__Data provided__.

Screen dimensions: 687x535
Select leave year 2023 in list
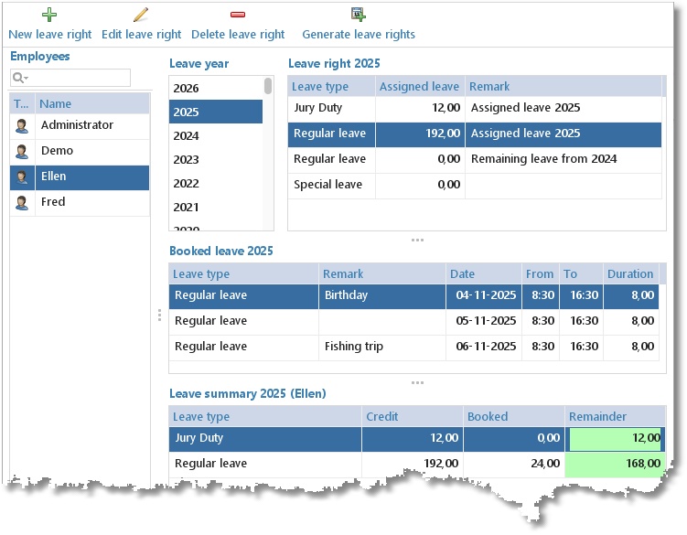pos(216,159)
---
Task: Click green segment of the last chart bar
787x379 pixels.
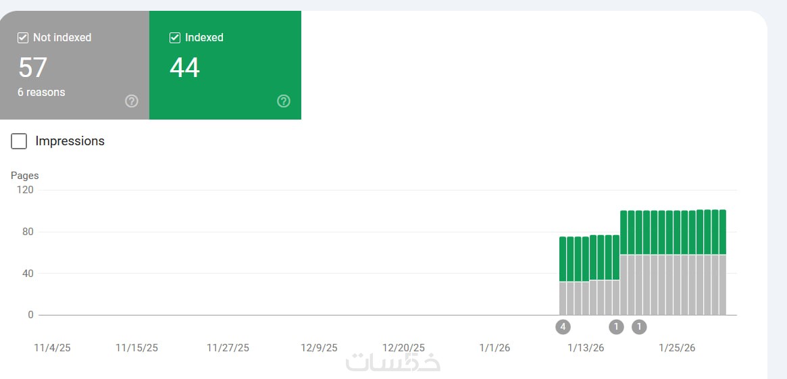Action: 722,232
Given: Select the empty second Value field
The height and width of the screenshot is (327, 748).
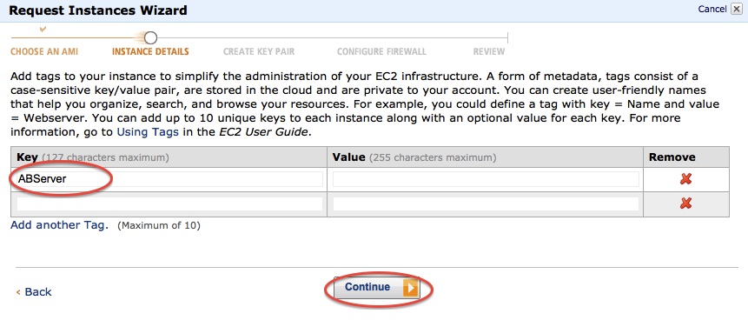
==
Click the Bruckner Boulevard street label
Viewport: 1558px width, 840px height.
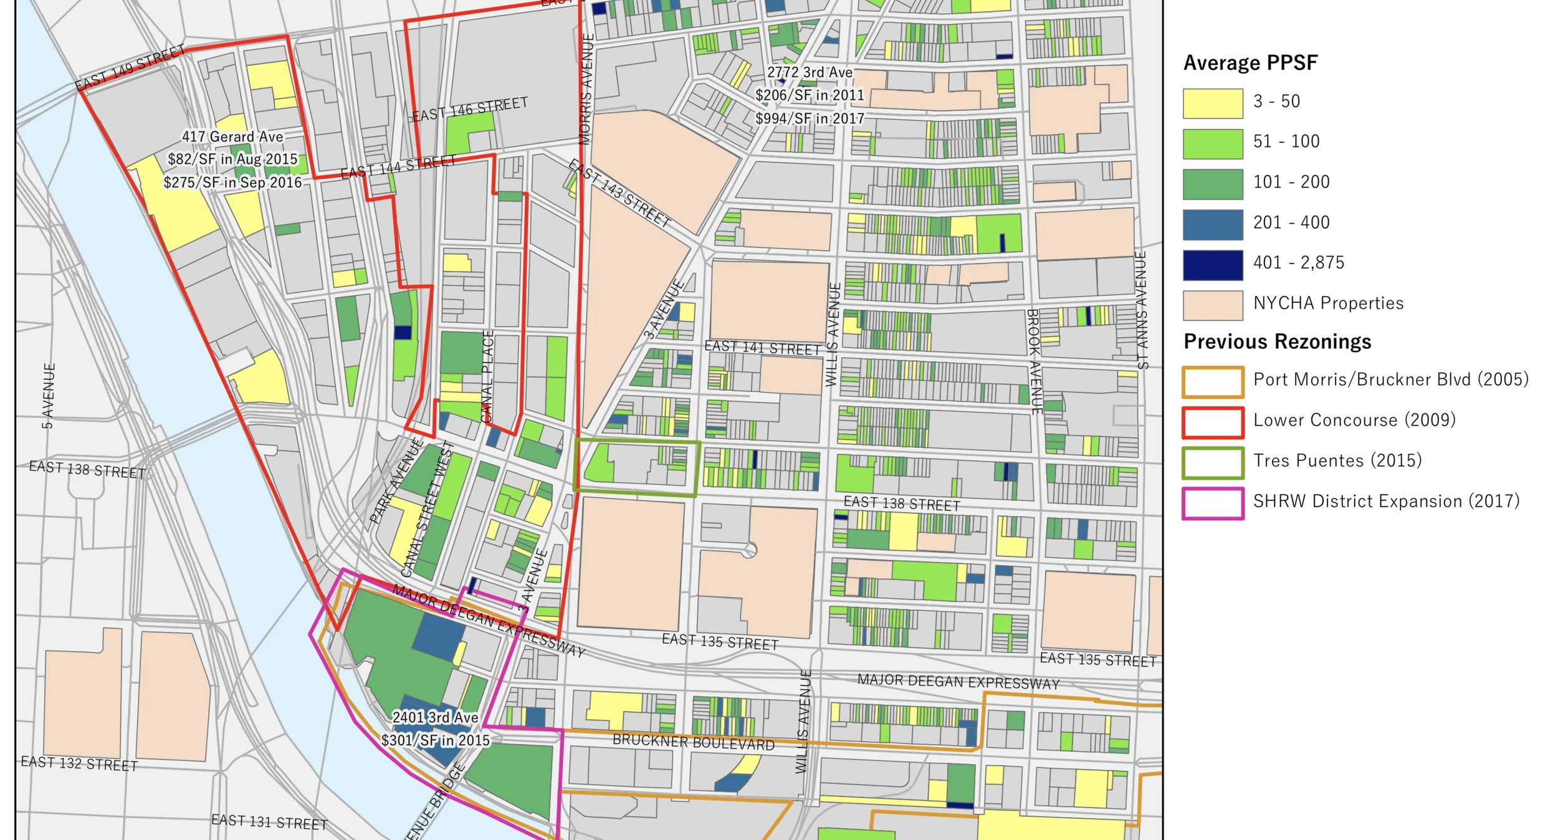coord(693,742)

__Stated exercise__.
Reproduce the entries above word for word, starting with the line containing "Given: Select the empty second Value field" and ending with the line containing "The height and".

__The reply__.
Given: Select the empty second Value field
The height and width of the screenshot is (327, 748).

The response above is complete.